# [Data]
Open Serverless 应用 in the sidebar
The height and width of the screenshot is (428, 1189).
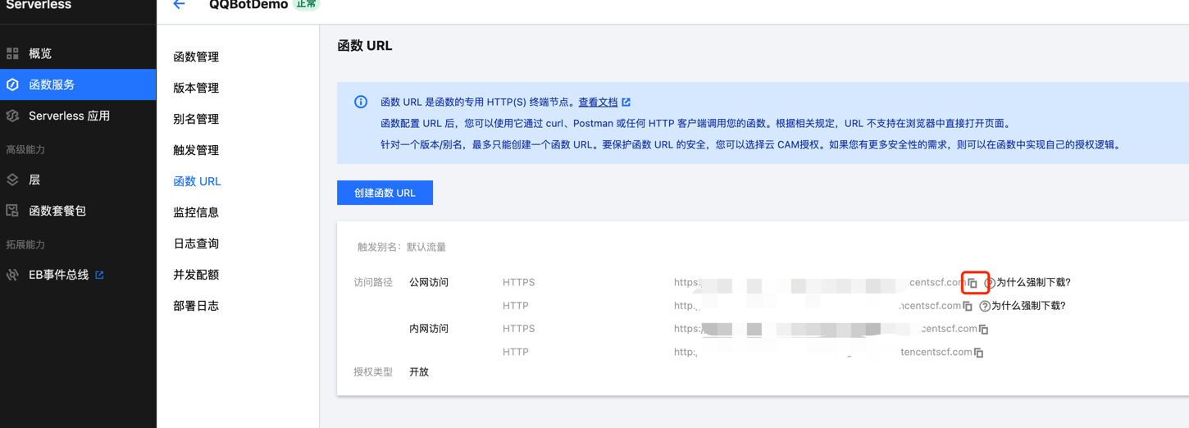click(69, 116)
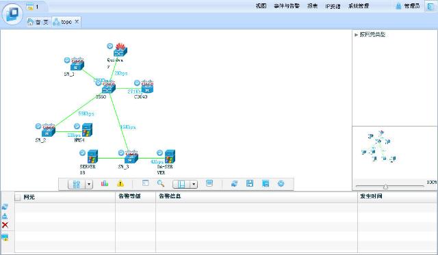The width and height of the screenshot is (438, 255).
Task: Click the yellow warning alarm icon
Action: [120, 184]
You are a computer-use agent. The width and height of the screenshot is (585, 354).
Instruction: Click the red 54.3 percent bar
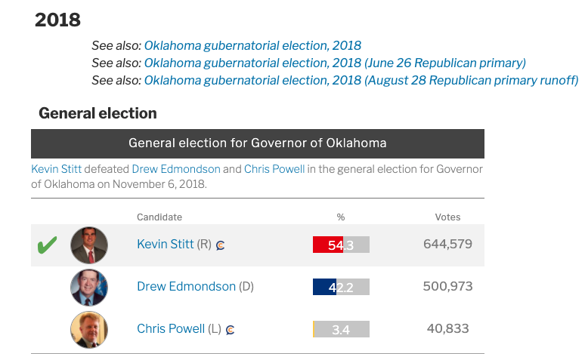pos(328,245)
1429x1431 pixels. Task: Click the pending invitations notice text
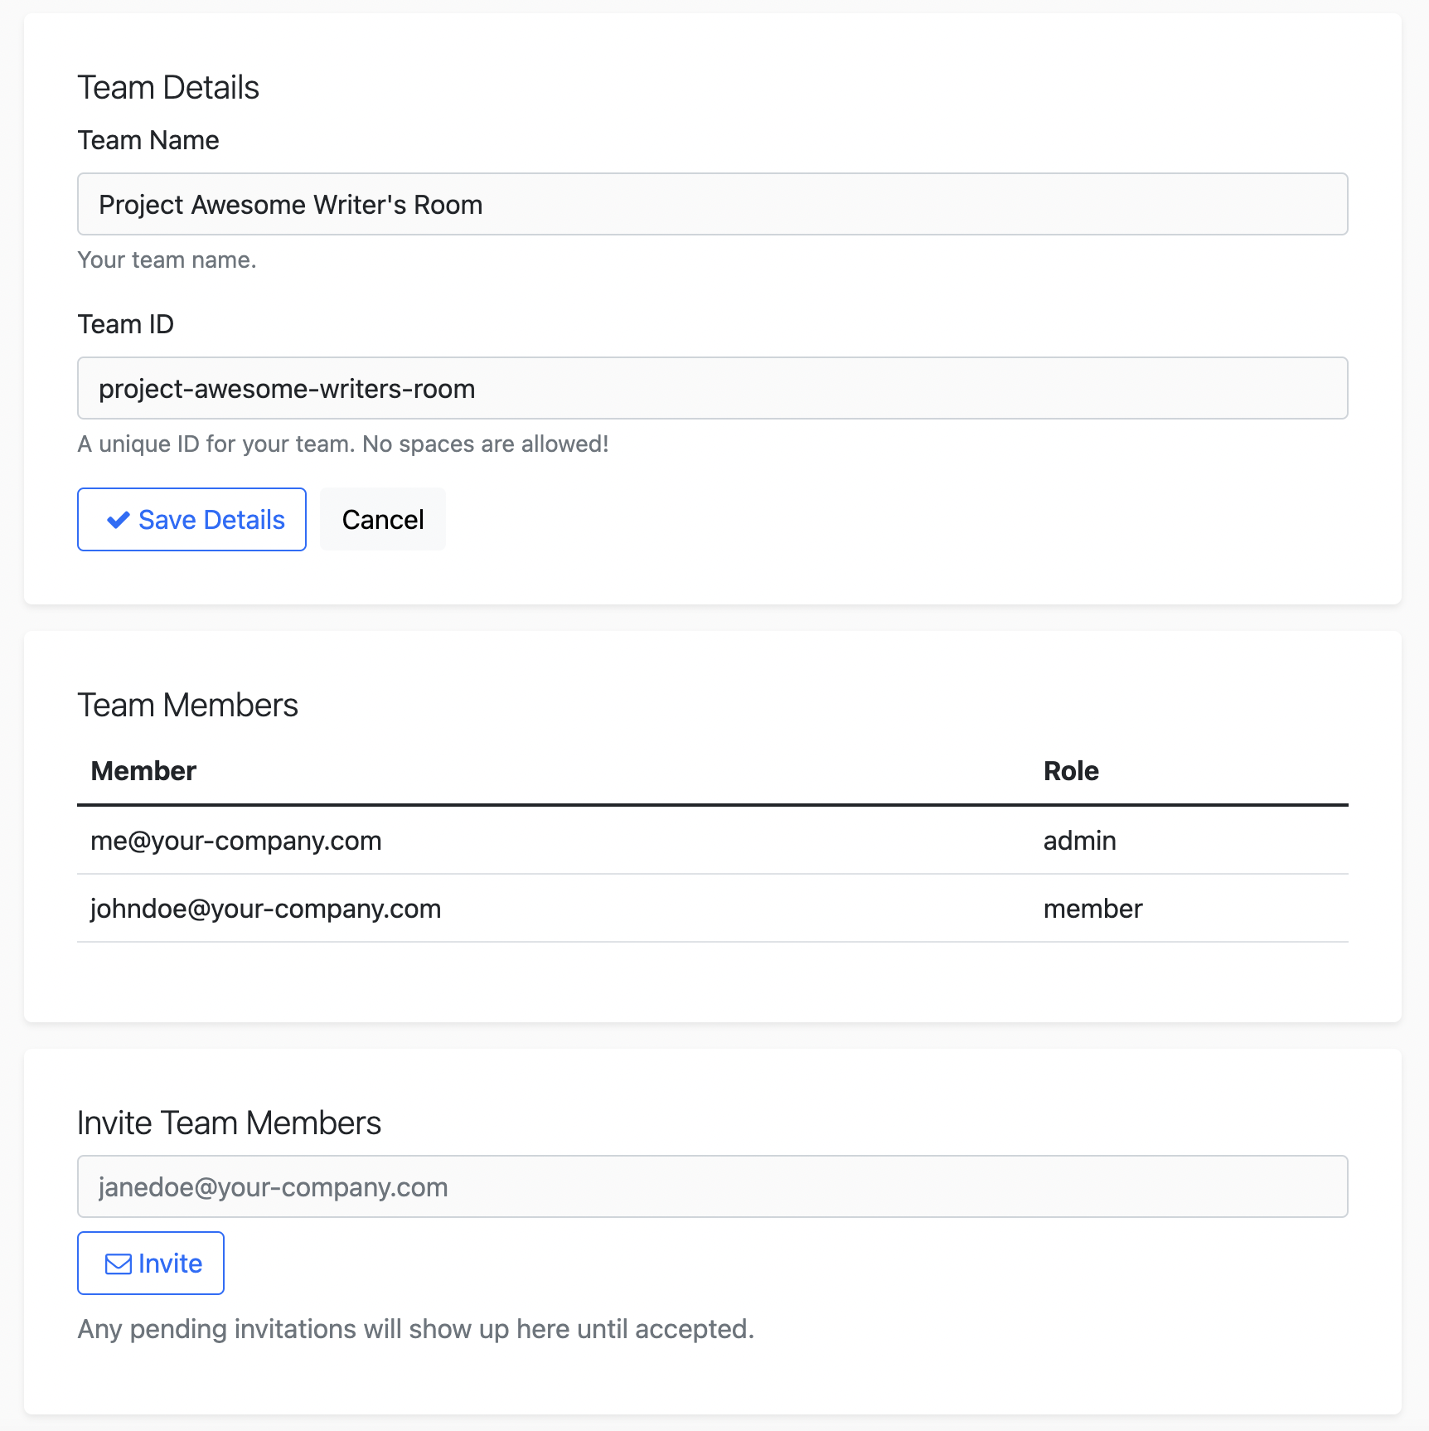415,1329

# [What to work on]
Your response must reproduce every line of the data exactly, with images omitted.

# [Solution to this exercise]
Open Serverless 应用 in the sidebar
The height and width of the screenshot is (428, 1189).
click(69, 116)
The width and height of the screenshot is (438, 255).
Task: Click the yellow warning alarm icon
Action: [120, 184]
You are a computer-use agent. The width and height of the screenshot is (585, 354).
Instruction: Click the red 54.3 percent bar
pos(328,245)
1429x1431 pixels. Task: Click the pending invitations notice text
415,1329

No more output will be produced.